About the Cave
Uamh an Ard Achadh (High Pasture Cave) is a limestone cave situated 1.25km south east of the village of Torrin on the island of Skye. In May 2002, Steven Birch, during a routine visit to the cave, discovered disturbed archaeological deposits in an abandoned high-level fossil passage. The material had been cast aside as spoil by visiting cavers, who were attempting to excavate a boulder choke in order to gain new passage in the cave system. The archaeological material included a significant amount of animal bone, shellfish remains, charcoal, fire-cracked pebbles, coarse pebble tools and pottery sherds. During previous visits to the site, animal bone had been identified in the cave sealed beneath a layer of calcite.

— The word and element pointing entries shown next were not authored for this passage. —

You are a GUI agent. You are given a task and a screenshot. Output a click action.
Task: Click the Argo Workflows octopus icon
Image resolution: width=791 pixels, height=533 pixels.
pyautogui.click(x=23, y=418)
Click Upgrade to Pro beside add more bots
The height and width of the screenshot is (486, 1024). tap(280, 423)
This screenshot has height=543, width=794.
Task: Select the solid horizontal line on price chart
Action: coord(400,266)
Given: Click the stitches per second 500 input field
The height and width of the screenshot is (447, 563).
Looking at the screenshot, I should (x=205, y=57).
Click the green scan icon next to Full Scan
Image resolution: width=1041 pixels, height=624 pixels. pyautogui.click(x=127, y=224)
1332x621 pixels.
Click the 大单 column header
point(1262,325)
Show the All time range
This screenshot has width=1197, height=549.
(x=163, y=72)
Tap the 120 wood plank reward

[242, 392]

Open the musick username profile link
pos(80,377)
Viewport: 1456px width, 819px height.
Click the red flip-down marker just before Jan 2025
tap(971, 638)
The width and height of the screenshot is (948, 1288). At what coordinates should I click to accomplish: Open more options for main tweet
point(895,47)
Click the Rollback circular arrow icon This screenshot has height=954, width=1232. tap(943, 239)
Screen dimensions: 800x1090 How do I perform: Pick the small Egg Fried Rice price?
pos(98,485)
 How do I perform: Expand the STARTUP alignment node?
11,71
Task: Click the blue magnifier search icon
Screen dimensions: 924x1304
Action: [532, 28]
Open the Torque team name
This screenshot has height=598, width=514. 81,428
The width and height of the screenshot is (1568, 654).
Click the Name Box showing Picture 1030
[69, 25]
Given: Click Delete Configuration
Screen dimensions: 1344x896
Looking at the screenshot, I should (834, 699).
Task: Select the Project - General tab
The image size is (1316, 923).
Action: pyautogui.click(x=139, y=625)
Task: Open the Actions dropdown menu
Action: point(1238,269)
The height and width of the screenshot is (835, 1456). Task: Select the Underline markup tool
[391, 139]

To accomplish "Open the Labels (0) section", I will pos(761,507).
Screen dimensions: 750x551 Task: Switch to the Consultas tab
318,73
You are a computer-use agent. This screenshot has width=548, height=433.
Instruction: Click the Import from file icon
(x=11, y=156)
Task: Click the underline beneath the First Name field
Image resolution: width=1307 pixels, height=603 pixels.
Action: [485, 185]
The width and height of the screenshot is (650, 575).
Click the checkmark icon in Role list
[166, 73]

Archaeological fieldwork at the cave site since the initial discovery has included a survey of the cave passages, the collection of material from the disturbed sediments and a detailed survey of surface features relating to the cave, including a geophysical survey. These include a complex of structures of possible prehistoric date, which may be contemporary with the deposits identified in the cave. Pottery sherds from the assemblage have been tentatively identified as from the Late Bronze Age/Iron Age period. Trial excavations have also been conducted in Bone Passage and this work will continue through 2005. Work is now underway to investigate the former entrance into Bone Passage, while additional trial trenches will be excavated to examine some of the other structures and geophysical targets that have been identified on the surface above the cave.
A preliminary assessment and analysis of the animal bones from the cave has identified pig, cattle and deer as the main species present, with those of pig (Sus scrofa) accounting for between 80 and 90% of the assemblage, an unusually high ratio for this species from Hebridean contexts.